Table 3 Sensitivities and specificities for predicting BRCA abnormalities using primary tumor morphology and BRCA1 immunohistochemistry

It appears that assessment for the presence of pushing invasive pattern metastases and pure micropapillary architecture is highly reproducible, but there were rare cases that were interpreted differently by the two observers. One of two cases with disagreement about the presence of a pushing pattern of invasion demonstrated confluent nodules of metastatic carcinoma that in some cases entrapped fat; this was ultimately scored as infiltrative and correlated with the absence of a BRCA abnormality. Another morphologic pattern that could lead to difficulty in classification is minimal, microscopic infiltration into fat at the margin of a metastasis that is otherwise circumscribed and appears to have a pushing pattern at low-power magnification (Figure 3). This was observed in one case, from a patient with germline BRCA1 mutation, and was interpreted as ‘pushing pattern of invasion’ by both observers. It should be mentioned that only metastases with an evaluable tumor/stromal interface were scored for pushing versus infiltrative invasion. This rule did not lead to the exclusion of any case from the study, suggesting that this should not introduce difficulties in the practical application of the criterion, but in four cases it did exclude several metastatic sites from evaluation. These cases were ultimately adjudicated based on the prevalent invasive pattern in metastases with evaluable tumor/stromal interfaces. Although there was only one case where the observers disagreed about the presence of purely micropapillary architecture, this criterion is conceptually more complex than the pushing criterion and unfamiliarity with the ‘pure micropapillary architecture’ emphasized here could theoretically lead to misclassification. To reiterate, purely micropapillary tumors had dyshesive clusters of tumor cells lacking a central vascular core surrounded by a retraction space (Figure 2). This pattern is identical to the pattern of invasion that is so characteristic of invasive low-grade serous carcinoma, although the nuclear grade is obviously different. Hierarchically branched papillae and micropapillae with slit-like spaces and transitions from nested to micropapillary architecture were not classified as ‘micropapillary’ in this study and near-perfect correlation with BRCA1 abnormality supports the biological distinctiveness of these patterns.

Figure 3
figure 3

Pushing invasion pattern with infiltration at the periphery.

Although this study provides data that are potentially important from diagnostic, prognostic, and therapeutic perspectives, there are some shortcomings. First, morphologic features correlated with BRCA abnormality are not specific for germline BRCA1 mutation and may not be informative about the presence of BRCA2 mutations. Also, we included 58 study cases that were known to lack germline BRCA 1 and 2 mutations, but the somatic mutation and BRCA1 methylation status was unknown.

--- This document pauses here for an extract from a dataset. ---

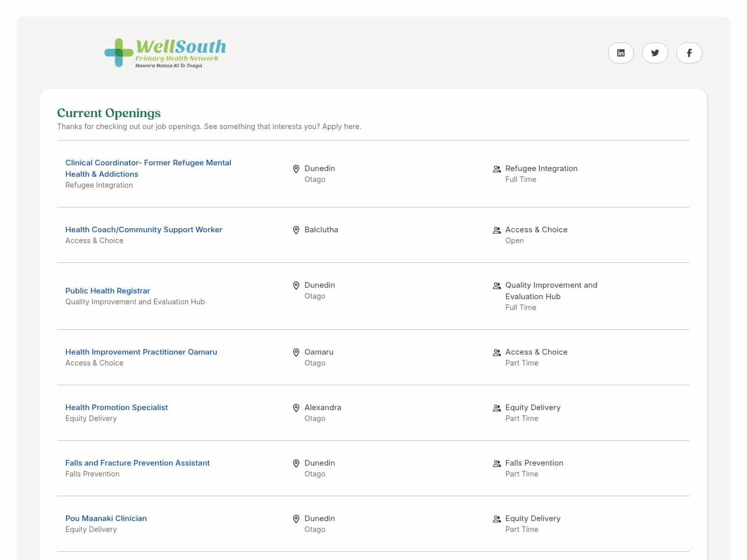This screenshot has width=747, height=560.
Task: Click the department icon next to Equity Delivery
Action: coord(496,408)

We had expected several of these cases to show BRCA-like metastatic patterns as it is estimated that BRCA1 and 2 somatic mutations and BRCA1 promoter methylation should be detectable in 15% of unselected ovarian and fallopian tube high-grade serous carcinomas. This relatively small group lacking germline BRCA mutations may therefore not be representative of otherwise unselected high-grade serous carcinomas. Although we discuss the relative advantages and disadvantages of three morphologically based methods for BRCA risk determination, we hesitate to formally compare the sensitivity and specificity of the current system with the others because, unlike the studies detailing primary site morphology and BRCA1 immunohistochemistry, the current study did not contain a validation cohort. Nevertheless, the features described here appear specific for the detection of high-grade serous carcinomas with homologous recombination deficiency, which can be therapeutically targeted with poly adenosine diphosphate-ribose polymerase inhibitors.

In summary, we demonstrate that metastatic BRCA-high-grade serous carcinomas exhibit characteristic morphological features that appear more sensitive and specific for BRCA abnormality than two other morphologically based prediction systems and are theoretically easier to apply in practice. These findings should be validated prospectively in an independent cohort.